Ligands that interact with putative MOR-mGluR5 heteromer in mice with inflammatory pain produce potent antinociception

The low effectiveness of morphine and related mu opioid analgesics for the treatment of chronic inflammatory pain is a result of opioid-induced release of proinflammatory cytokines and glutamate that lower the pain threshold. In this regard, the use of opioids with metabotropic glutamate-5 receptor (mGluR ₅) antagonist has been reported to increase the efficacy of morphine and prevent the establishment of adverse effects during chronic use. Given the presence of opioid receptors (MORs) and mGluR₅ in glia and neurons, together with reports that suggest coexpressed MOR/mGluR₅ receptors in cultured cells associate as a heteromer, the possibility that such a heteromer could be a target in vivo was addressed by the design and synthesis of a series of bivalent ligands that contain mu opioid agonist and mGluR ₅ antagonist pharmacophores linked through spacers of varying length (10-24 atoms). The series was evaluated for antinociception using the tail-flick and von Frey assays in mice pretreated with lipopolysaccharide (LPS) or in mice with bone cancer. In LPS-pretreated mice, MMG22 (4c, 22-atom spacer) was the most potent member of the series (intrathecal ED₅₀ ∼9 fmol per mouse), whereas in untreated mice its ED₅₀ was more than three orders of magnitude higher.
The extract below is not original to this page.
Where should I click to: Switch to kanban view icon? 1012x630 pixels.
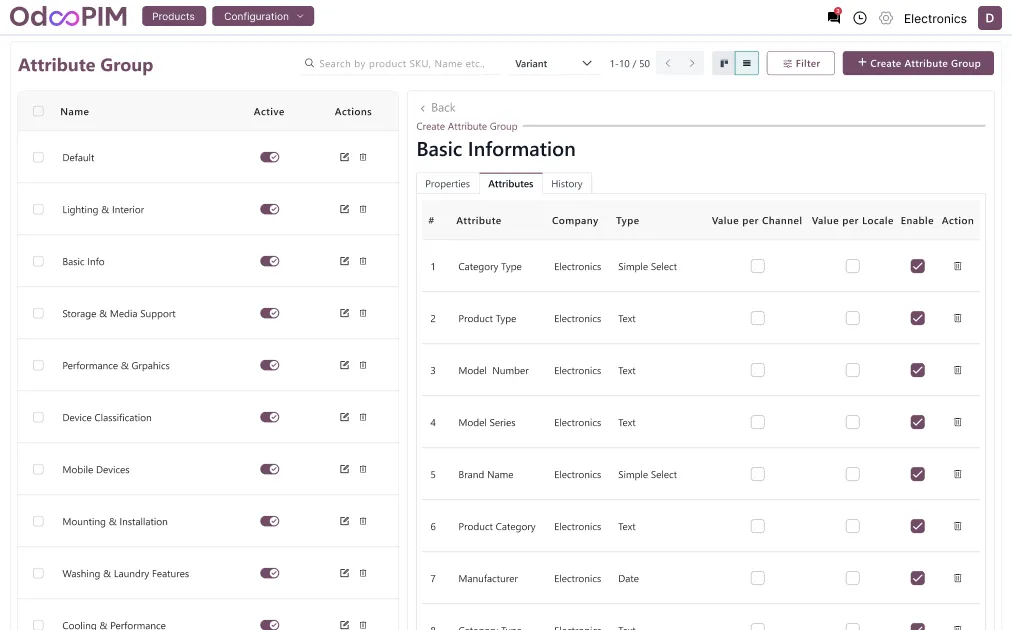point(724,64)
As members of the series with shorter or longer spacers have ≥500-fold higher ED_50s in LPS-treated mice, the exceptional potency of MMG22 may be a result of the optimal bridging of protomers in a putative MOR-mGluR5 heteromer. The finding that MMG22 possesses a >10 ⁶ therapeutic ratio suggests that it may be an excellent candidate for treatment of chronic, intractable pain via spinal administration.